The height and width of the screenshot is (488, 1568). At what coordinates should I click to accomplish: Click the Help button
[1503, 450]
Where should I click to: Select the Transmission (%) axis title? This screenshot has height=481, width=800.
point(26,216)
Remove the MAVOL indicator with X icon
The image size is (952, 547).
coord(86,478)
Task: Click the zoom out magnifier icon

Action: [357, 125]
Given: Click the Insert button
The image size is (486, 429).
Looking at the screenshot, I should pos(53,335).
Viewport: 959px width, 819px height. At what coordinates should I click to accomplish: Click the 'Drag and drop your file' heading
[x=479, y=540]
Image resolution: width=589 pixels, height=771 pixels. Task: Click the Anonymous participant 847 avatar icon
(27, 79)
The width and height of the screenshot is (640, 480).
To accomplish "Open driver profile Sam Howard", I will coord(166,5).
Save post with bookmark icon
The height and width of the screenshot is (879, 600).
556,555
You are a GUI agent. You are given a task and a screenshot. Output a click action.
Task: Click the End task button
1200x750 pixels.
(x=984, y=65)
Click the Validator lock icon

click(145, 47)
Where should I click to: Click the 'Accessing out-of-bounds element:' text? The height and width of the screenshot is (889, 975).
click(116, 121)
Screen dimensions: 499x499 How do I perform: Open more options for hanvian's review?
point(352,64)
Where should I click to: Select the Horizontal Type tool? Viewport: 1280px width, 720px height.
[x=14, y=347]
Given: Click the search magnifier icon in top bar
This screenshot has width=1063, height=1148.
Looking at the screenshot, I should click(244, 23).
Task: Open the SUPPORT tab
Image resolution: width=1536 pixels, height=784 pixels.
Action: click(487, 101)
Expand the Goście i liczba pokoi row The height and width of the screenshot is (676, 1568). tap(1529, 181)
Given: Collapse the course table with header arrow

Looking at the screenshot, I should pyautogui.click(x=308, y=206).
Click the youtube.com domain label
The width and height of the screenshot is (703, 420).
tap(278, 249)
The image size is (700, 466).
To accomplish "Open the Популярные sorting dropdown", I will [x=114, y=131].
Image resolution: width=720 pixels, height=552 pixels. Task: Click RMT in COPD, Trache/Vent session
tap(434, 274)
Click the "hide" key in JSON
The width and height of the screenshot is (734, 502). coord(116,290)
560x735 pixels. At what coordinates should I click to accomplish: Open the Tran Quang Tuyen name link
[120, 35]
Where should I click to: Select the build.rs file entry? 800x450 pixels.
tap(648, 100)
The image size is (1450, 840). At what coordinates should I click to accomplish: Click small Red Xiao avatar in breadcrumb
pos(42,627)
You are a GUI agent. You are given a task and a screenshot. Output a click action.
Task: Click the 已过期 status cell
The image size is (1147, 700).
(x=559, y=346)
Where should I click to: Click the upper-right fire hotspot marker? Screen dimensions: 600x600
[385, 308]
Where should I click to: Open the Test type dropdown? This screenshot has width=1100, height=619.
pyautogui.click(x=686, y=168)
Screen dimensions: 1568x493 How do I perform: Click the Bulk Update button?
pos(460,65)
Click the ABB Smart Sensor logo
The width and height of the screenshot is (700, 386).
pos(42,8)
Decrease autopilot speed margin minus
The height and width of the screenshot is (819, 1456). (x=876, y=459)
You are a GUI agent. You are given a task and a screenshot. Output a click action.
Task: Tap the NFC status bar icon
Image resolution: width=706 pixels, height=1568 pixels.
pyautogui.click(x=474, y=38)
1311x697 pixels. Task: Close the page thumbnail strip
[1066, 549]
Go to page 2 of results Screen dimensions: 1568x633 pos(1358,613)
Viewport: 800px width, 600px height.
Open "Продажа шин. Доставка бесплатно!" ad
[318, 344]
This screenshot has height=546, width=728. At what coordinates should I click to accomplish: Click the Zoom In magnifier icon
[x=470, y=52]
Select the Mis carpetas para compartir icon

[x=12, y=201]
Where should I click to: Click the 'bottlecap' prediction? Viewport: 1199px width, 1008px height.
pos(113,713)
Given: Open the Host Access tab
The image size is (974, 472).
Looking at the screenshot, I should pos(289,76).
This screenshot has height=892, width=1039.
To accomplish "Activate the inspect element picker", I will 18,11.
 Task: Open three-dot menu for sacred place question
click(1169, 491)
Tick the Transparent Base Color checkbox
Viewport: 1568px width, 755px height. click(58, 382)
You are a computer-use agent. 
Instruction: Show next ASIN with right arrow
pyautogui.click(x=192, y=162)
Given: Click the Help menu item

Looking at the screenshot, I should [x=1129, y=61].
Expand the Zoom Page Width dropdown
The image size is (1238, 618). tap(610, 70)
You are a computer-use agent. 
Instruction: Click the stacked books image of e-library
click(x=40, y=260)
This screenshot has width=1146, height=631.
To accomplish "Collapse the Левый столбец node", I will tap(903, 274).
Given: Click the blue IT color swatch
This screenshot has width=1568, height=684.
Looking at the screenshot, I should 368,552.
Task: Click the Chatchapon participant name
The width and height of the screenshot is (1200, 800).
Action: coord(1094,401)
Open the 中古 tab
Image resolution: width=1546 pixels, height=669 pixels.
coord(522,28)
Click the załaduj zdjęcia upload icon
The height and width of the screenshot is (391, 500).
● ● ● ● ● ● ●
TASK DESCRIPTION: All of the entries above are to be written out again exactly.

EXERCISE RESULT:
The height and width of the screenshot is (488, 1568). At what coordinates should I click to accomplish: Click the Help button
[1503, 450]
Where should I click to: Select the Transmission (%) axis title? This screenshot has height=481, width=800.
point(26,216)
Remove the MAVOL indicator with X icon
The image size is (952, 547).
coord(86,478)
Task: Click the zoom out magnifier icon

Action: [357, 125]
Given: Click the Insert button
The image size is (486, 429).
Looking at the screenshot, I should pos(53,335).
Viewport: 959px width, 819px height. At what coordinates should I click to accomplish: Click the 'Drag and drop your file' heading
[x=479, y=540]
Image resolution: width=589 pixels, height=771 pixels. Task: Click the Anonymous participant 847 avatar icon
(27, 79)
The width and height of the screenshot is (640, 480).
To accomplish "Open driver profile Sam Howard", I will coord(166,5).
Save post with bookmark icon
The height and width of the screenshot is (879, 600).
556,555
You are a GUI agent. You are given a task and a screenshot. Output a click action.
Task: Click the End task button
1200x750 pixels.
(x=984, y=65)
Click the Validator lock icon

click(145, 47)
Where should I click to: Click the 'Accessing out-of-bounds element:' text? The height and width of the screenshot is (889, 975).
click(116, 121)
Screen dimensions: 499x499 How do I perform: Open more options for hanvian's review?
point(352,64)
Where should I click to: Select the Horizontal Type tool? Viewport: 1280px width, 720px height.
[x=14, y=347]
Given: Click the search magnifier icon in top bar
This screenshot has width=1063, height=1148.
Looking at the screenshot, I should click(244, 23).
Task: Open the SUPPORT tab
Image resolution: width=1536 pixels, height=784 pixels.
Action: click(487, 101)
Expand the Goście i liczba pokoi row The height and width of the screenshot is (676, 1568). tap(1529, 181)
Given: Collapse the course table with header arrow

Looking at the screenshot, I should pyautogui.click(x=308, y=206).
Click the youtube.com domain label
The width and height of the screenshot is (703, 420).
tap(278, 249)
The image size is (700, 466).
To accomplish "Open the Популярные sorting dropdown", I will [x=114, y=131].
Image resolution: width=720 pixels, height=552 pixels. Task: Click RMT in COPD, Trache/Vent session
tap(434, 274)
Click the "hide" key in JSON
The width and height of the screenshot is (734, 502). coord(116,290)
560x735 pixels. At what coordinates should I click to accomplish: Open the Tran Quang Tuyen name link
[120, 35]
Where should I click to: Select the build.rs file entry? 800x450 pixels.
tap(648, 100)
The image size is (1450, 840). At what coordinates should I click to accomplish: Click small Red Xiao avatar in breadcrumb
pos(42,627)
You are a GUI agent. You are given a task and a screenshot. Output a click action.
Task: Click the 已过期 status cell
The image size is (1147, 700).
(x=559, y=346)
Where should I click to: Click the upper-right fire hotspot marker? Screen dimensions: 600x600
[385, 308]
Where should I click to: Open the Test type dropdown? This screenshot has width=1100, height=619.
pyautogui.click(x=686, y=168)
Screen dimensions: 1568x493 How do I perform: Click the Bulk Update button?
pos(460,65)
Click the ABB Smart Sensor logo
The width and height of the screenshot is (700, 386).
pos(42,8)
Decrease autopilot speed margin minus
The height and width of the screenshot is (819, 1456). (x=876, y=459)
You are a GUI agent. You are given a task and a screenshot. Output a click action.
Task: Tap the NFC status bar icon
Image resolution: width=706 pixels, height=1568 pixels.
pyautogui.click(x=474, y=38)
1311x697 pixels. Task: Close the page thumbnail strip
[1066, 549]
Go to page 2 of results Screen dimensions: 1568x633 pos(1358,613)
Viewport: 800px width, 600px height.
Open "Продажа шин. Доставка бесплатно!" ad
[318, 344]
This screenshot has height=546, width=728. At what coordinates should I click to accomplish: Click the Zoom In magnifier icon
[x=470, y=52]
Select the Mis carpetas para compartir icon

[x=12, y=201]
Where should I click to: Click the 'bottlecap' prediction? Viewport: 1199px width, 1008px height.
pos(113,713)
Given: Open the Host Access tab
The image size is (974, 472).
Looking at the screenshot, I should pos(289,76).
This screenshot has height=892, width=1039.
To accomplish "Activate the inspect element picker", I will 18,11.
 Task: Open three-dot menu for sacred place question
click(1169, 491)
Tick the Transparent Base Color checkbox
Viewport: 1568px width, 755px height. click(58, 382)
You are a computer-use agent. 
Instruction: Show next ASIN with right arrow
pyautogui.click(x=192, y=162)
Given: Click the Help menu item

Looking at the screenshot, I should [x=1129, y=61].
Expand the Zoom Page Width dropdown
The image size is (1238, 618). tap(610, 70)
You are a computer-use agent. 
Instruction: Click the stacked books image of e-library
click(x=40, y=260)
This screenshot has width=1146, height=631.
To accomplish "Collapse the Левый столбец node", I will tap(903, 274).
Given: Click the blue IT color swatch
This screenshot has width=1568, height=684.
Looking at the screenshot, I should 368,552.
Task: Click the Chatchapon participant name
The width and height of the screenshot is (1200, 800).
Action: coord(1094,401)
Open the 中古 tab
Image resolution: width=1546 pixels, height=669 pixels.
coord(522,28)
Click the załaduj zdjęcia upload icon
The height and width of the screenshot is (391, 500).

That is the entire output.